I Bought It Too

I like to think of myself as an intelligent guy. I am college educated, intellectually curious, and somewhat open minded. I am also absent minded. I get caught up in the moment. I am one of the sheep that I often look down my nose at. I have bought into so much of the hype that this election cycle has elicited. Not just the issues, the hype. The media coverage of this outrage and that outrage. This is the first election I have really ever been emotionally invested in and I bought the whole enchilada. (I love enchiladas, especially when they have pork and that yummy green sauce!) I became outraged and angry at this and that. I replied to inaccurate e-mails. I was caught up in the whole thing and today I realized that it has exhausted me. I am tired of politics. Maybe I'll wait another 16 years to vote again. Probably not, but that's what I feel like. I guess it was over compensating for all the issues and candidates that I have ignored over the years. Maybe I tried too hard.

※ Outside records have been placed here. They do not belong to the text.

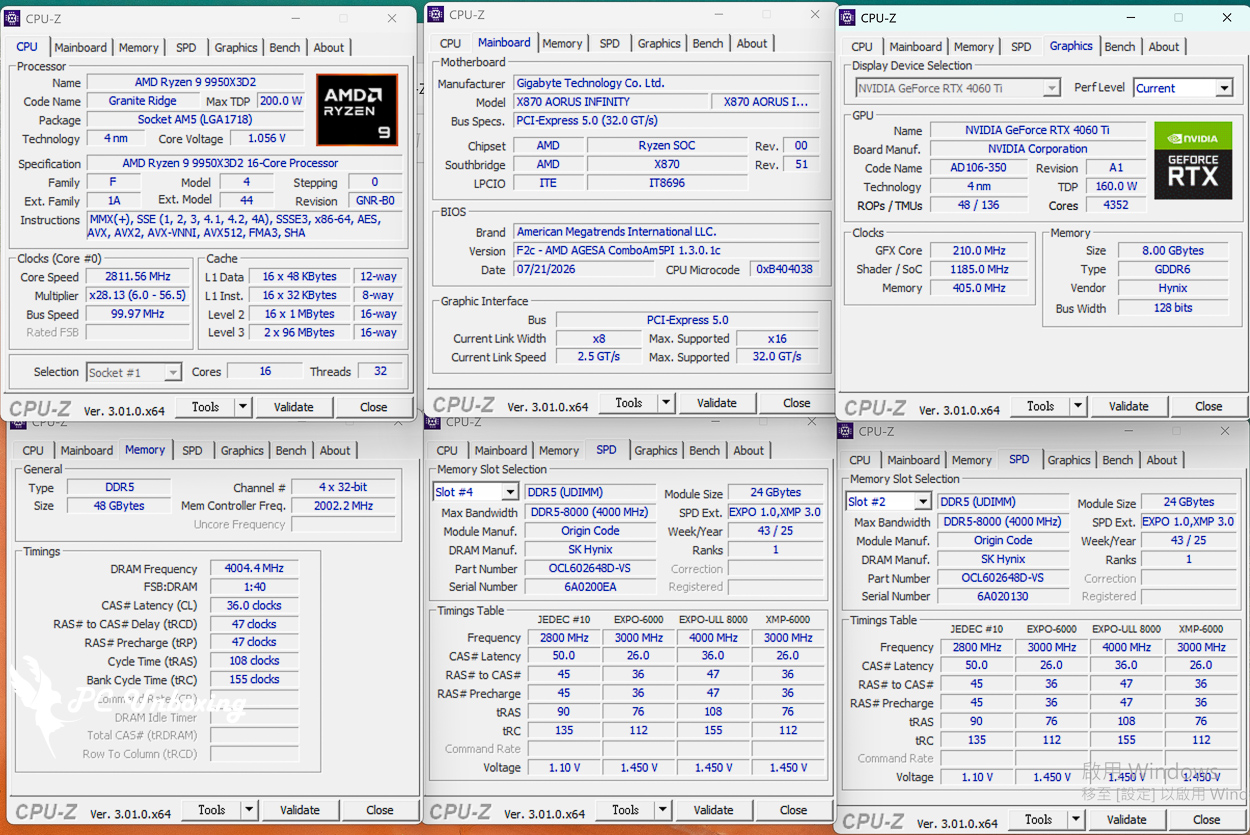The width and height of the screenshot is (1250, 835).
Task: Expand the Slot #4 memory slot selector
Action: click(x=510, y=492)
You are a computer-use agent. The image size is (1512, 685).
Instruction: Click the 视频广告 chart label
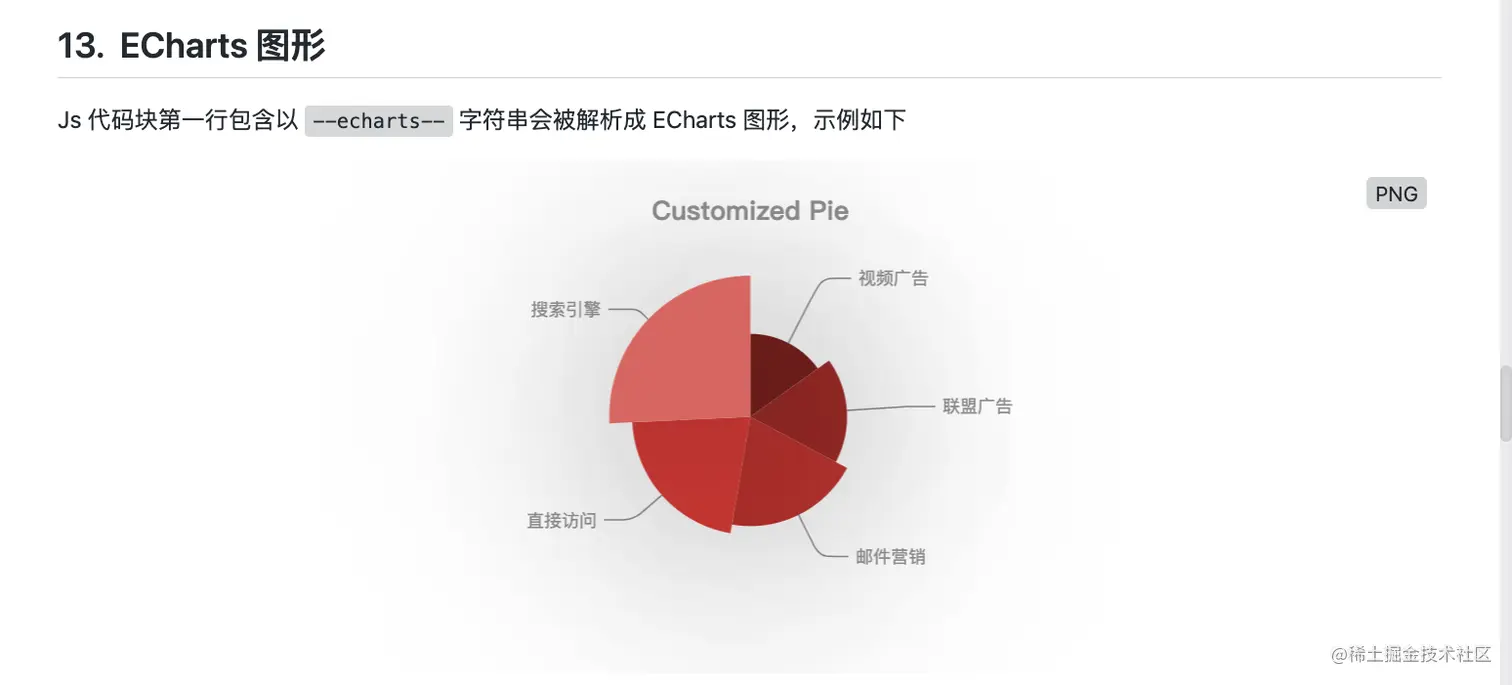[x=893, y=278]
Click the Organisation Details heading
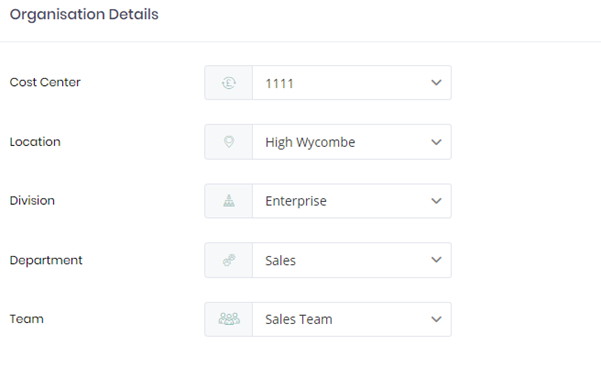This screenshot has height=390, width=601. tap(84, 15)
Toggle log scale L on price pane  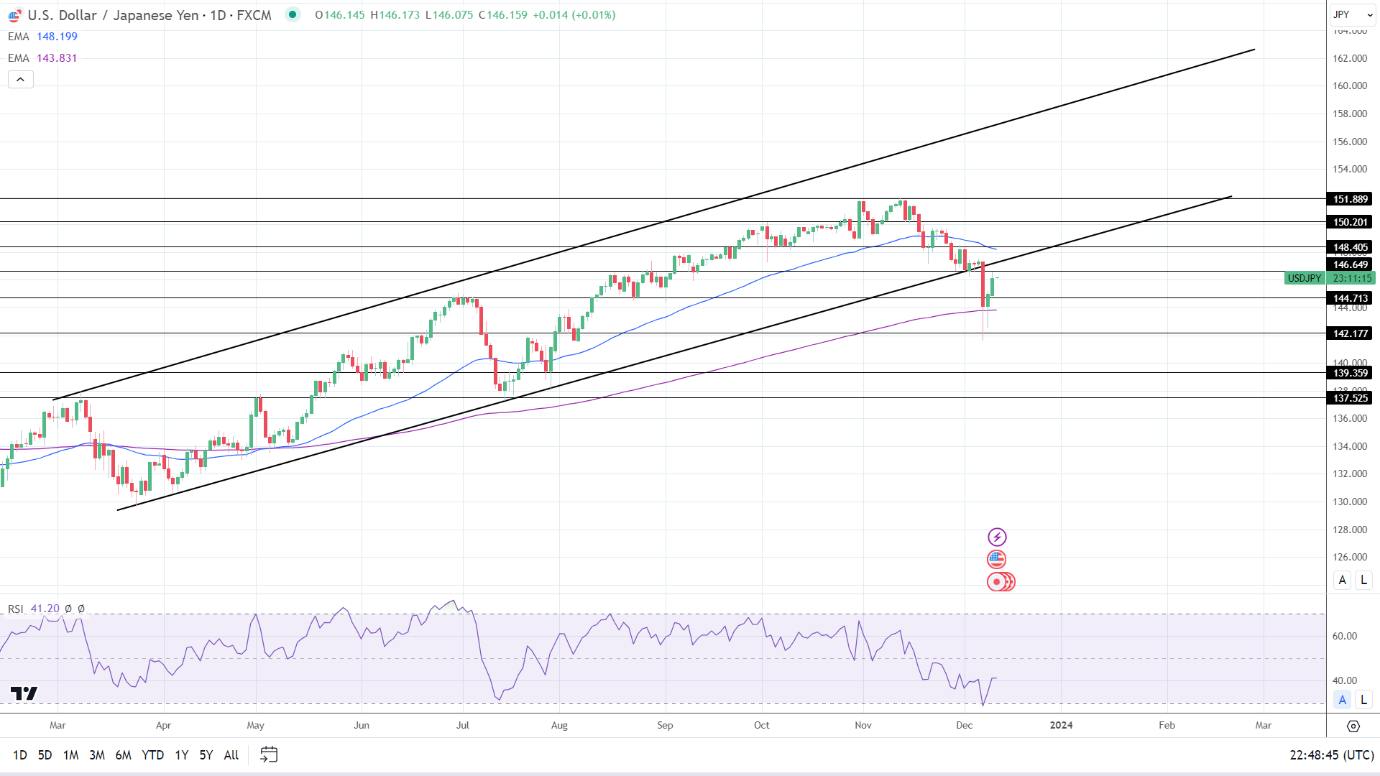pyautogui.click(x=1363, y=580)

But now that it is over I can let go and get on with the rest of my life. My daughter should be here any day now. I look forward to introducing her to all of you. I will say ridiculous things and bombard you with cute photos. I will espouse all the wonderful virtues of my lovely wife. I will complain about the homework load from my MBA classes. I will complain of lost sleep. But hopefully I will still care about political issues. They are important and I feel like, as a Christian, my beliefs have been hijacked by the GOP. I can be a Christian and a Democrat. Just watch me. Do you agree? Do you disagree? That's good, all of it is good. Let's talk about it. Let's not scream, lie and pretend that hyperbole is truth. Let's not try and scare someone into believing something. Fear is a powerful and evil weapon that should not be wielded lightly, or at all for that matter. Fear will undo us all. Please stop being afraid. Please stop telling me that I should be afraid. I can be afraid without your help.

Most of all, I want my daughter to grow up unaffected by fear. I hope that she can see through it well enough to know that life is what waits on the other side of fear. I hope you and I can too. Peace.